Ich persönlich wäre mit Feuerzeigbenzin und Spiritus sehr vorsichtig!


----------



## Chris_1982 (12. Juli 2011)

@ Malkolm

Und ausserdem habe ich mich damals über die Wakü informiert was ich da kaufen kann..ich hab in meinem Leben schon so viele Systeme zusammengebaut..
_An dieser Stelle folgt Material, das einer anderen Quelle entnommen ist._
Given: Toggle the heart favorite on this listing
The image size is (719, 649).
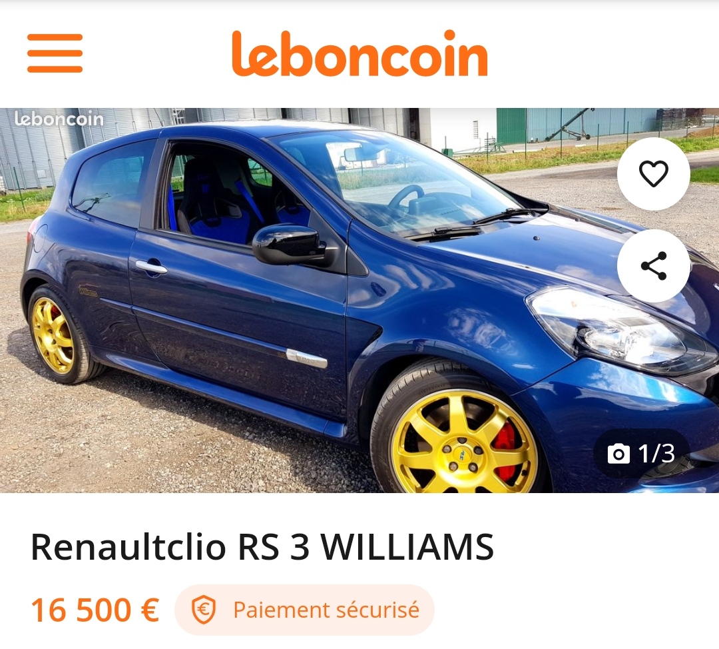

also stelle es bitte nicht so hin als hätte ich keine Ahnung.


----------



## razzor1984 (12. Juli 2011)

Chris_1982 schrieb:


> @ Malkolm
> 
> Und ausserdem habe ich mich damals über die Wakü informiert was ich da kaufen kann..ich hab in meinem Leben schon so viele Systeme zusammengebaut..
> 
> also stelle es bitte nicht so hin als hätte ich keine Ahnung.


 
Welche Anschlüsse hattest du damals?  Weil bei solchen TÜLLN mit überwurfmutter is faktisch Wasseraustritt ausgeschlossn ^^
http://www.aquatuning.de/images/product_images/600x400/6425_0.jpg


----------



## schachi08 (12. Juli 2011)

@razzor1984
Don't feed the troll


----------



## Chris_1982 (12. Juli 2011)

schachi08 schrieb:


> @razzor1984
> Don't feed the troll


 
deine beleidigungen kannst du für dich behalten


----------



## Gast XXXXX (12. Juli 2011)

Wieso Beleidigung? Ich kann da nur zustimmen. Weil du deine Wakü nicht richtig zusammenbaust, ist das alles schlecht? 

Auserdem hat dein Post absolut nichts mit dem Thema zutun...

Geh doch in ein anderes Forum un such streit, vieleicht hat da ein anderer Troll für dich Zeit 

@ DerMarodeur

Thx für die info


----------



## Chris_1982 (12. Juli 2011)

Was denn für streit ich habe absolut niemanden beleidigt.


----------



## razzor1984 (12. Juli 2011)

Schachi08 bitte sachlich bleibn  - Chris hat seinen Standpunkt klargelegt und aus ^^


----------



## Clawhammer (12. Juli 2011)

Vote for Close der OT hat ja nu absolut nichts mehr mit dem Thema zutun. Beleidigen bzw. Pushen könnt Ihr euch im TS oder per PN.

@Topic.:

Ich hab mir das Zeug auch ma bestellt mal sehen ob mein MoBo wieder vernüftig ausschaut


----------



## schachi08 (12. Juli 2011)

Mein Posting war nicht als Beleidigung gedacht.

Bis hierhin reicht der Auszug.